100, 130, 135: insulation layer

100a: base metal layer 105, 115: etch stop layer

110: via hole 120: metal wiring trench

125: hard mask 140: diffusion barrier layer

150: spacer 160: metal oxide film

170: metal plating layer 180: etch stop layer

BACKGROUND OF THE INVENTION 1. Field of the Invention The present invention relates to a method for forming metal wirings in semiconductor devices, and more particularly, to a method for forming metal wirings in semiconductor devices in which vias and trenches of an insulating film pattern can be completely embedded in a metal layer without internal voids.                         

In forming a metal wiring in a semiconductor device, various metal deposition methods such as an electrolytic plating method, an electroless plating method, a PVD method, and a CVD method have been conventionally applied.
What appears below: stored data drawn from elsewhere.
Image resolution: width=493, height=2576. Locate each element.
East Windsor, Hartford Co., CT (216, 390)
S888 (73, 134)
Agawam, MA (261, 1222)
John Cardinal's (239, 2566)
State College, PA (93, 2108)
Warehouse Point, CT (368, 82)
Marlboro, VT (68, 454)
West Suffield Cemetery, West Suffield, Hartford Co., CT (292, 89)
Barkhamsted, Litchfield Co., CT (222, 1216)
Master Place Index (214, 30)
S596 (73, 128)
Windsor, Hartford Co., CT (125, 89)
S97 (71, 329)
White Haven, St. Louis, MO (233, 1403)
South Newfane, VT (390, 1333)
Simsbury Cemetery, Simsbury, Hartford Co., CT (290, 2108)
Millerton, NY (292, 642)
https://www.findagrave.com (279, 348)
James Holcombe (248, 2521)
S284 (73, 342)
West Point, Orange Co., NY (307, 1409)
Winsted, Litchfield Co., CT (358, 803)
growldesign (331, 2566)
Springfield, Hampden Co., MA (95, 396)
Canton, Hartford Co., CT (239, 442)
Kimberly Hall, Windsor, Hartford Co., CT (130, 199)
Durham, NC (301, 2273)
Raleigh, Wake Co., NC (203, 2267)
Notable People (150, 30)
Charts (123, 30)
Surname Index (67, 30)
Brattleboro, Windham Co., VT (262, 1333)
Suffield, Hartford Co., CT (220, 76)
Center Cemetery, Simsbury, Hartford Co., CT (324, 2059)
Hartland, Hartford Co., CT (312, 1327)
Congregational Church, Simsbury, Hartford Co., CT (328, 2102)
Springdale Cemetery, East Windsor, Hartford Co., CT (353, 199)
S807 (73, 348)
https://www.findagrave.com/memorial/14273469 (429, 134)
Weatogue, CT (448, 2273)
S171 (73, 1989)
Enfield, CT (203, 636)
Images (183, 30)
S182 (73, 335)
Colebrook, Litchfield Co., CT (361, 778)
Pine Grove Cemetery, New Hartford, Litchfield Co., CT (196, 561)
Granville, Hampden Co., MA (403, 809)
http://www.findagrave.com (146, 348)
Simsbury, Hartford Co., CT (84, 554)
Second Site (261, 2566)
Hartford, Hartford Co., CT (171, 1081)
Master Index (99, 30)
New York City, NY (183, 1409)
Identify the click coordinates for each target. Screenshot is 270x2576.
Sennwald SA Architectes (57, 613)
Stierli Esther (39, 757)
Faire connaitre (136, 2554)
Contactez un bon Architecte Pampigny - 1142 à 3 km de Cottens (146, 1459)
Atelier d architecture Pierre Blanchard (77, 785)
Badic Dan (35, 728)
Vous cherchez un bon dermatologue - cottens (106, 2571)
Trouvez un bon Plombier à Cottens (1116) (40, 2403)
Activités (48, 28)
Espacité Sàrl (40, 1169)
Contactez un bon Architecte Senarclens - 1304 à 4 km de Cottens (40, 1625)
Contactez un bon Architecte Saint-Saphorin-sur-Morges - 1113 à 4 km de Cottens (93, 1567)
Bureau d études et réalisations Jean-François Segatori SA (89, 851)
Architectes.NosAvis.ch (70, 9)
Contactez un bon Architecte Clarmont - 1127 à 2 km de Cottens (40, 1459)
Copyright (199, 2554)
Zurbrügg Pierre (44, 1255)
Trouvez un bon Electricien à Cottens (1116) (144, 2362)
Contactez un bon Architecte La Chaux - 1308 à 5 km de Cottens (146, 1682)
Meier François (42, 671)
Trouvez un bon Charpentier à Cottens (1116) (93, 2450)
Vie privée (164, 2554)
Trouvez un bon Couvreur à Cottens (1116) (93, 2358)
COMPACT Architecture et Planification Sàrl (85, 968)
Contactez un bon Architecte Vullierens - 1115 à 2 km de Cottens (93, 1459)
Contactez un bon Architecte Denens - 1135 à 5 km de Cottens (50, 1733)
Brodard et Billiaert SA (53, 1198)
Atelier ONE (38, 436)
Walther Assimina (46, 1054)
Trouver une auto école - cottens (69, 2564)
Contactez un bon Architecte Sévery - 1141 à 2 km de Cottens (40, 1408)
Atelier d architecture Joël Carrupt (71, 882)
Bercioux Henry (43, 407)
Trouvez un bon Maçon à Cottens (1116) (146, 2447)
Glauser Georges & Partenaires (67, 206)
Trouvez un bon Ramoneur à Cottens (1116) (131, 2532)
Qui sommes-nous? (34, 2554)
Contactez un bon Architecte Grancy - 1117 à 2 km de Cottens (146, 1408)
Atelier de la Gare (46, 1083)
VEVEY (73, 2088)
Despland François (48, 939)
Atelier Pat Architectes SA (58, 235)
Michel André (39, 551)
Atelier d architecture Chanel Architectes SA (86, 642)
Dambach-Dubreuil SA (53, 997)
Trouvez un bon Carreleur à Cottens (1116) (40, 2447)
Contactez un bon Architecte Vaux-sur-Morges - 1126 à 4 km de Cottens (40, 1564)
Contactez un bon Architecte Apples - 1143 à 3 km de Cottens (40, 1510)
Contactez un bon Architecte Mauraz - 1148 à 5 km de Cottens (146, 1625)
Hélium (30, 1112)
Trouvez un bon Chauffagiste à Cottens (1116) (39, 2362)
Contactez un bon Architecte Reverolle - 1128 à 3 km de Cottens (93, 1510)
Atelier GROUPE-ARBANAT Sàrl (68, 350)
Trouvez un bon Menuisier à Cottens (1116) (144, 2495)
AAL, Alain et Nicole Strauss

In particular, the electroless plating method is a method of forming a film (for example, a copper film) by spontaneous oxidation / reduction reaction of materials existing in the electroless plating solution without applying electricity from the outside. In this case, the electroless plating solution may contain additives for solution stabilization or pH control, or may contain a reducing agent for suppressing the liquid phase reaction. In the case of electroless plating, the surface must be activated because the oxidation / reduction reaction occurs spontaneously on the surface to be plated, and the surface must be activated. For this activation, the surface is immersed in an activation bath and activated such as Pd. To form particles.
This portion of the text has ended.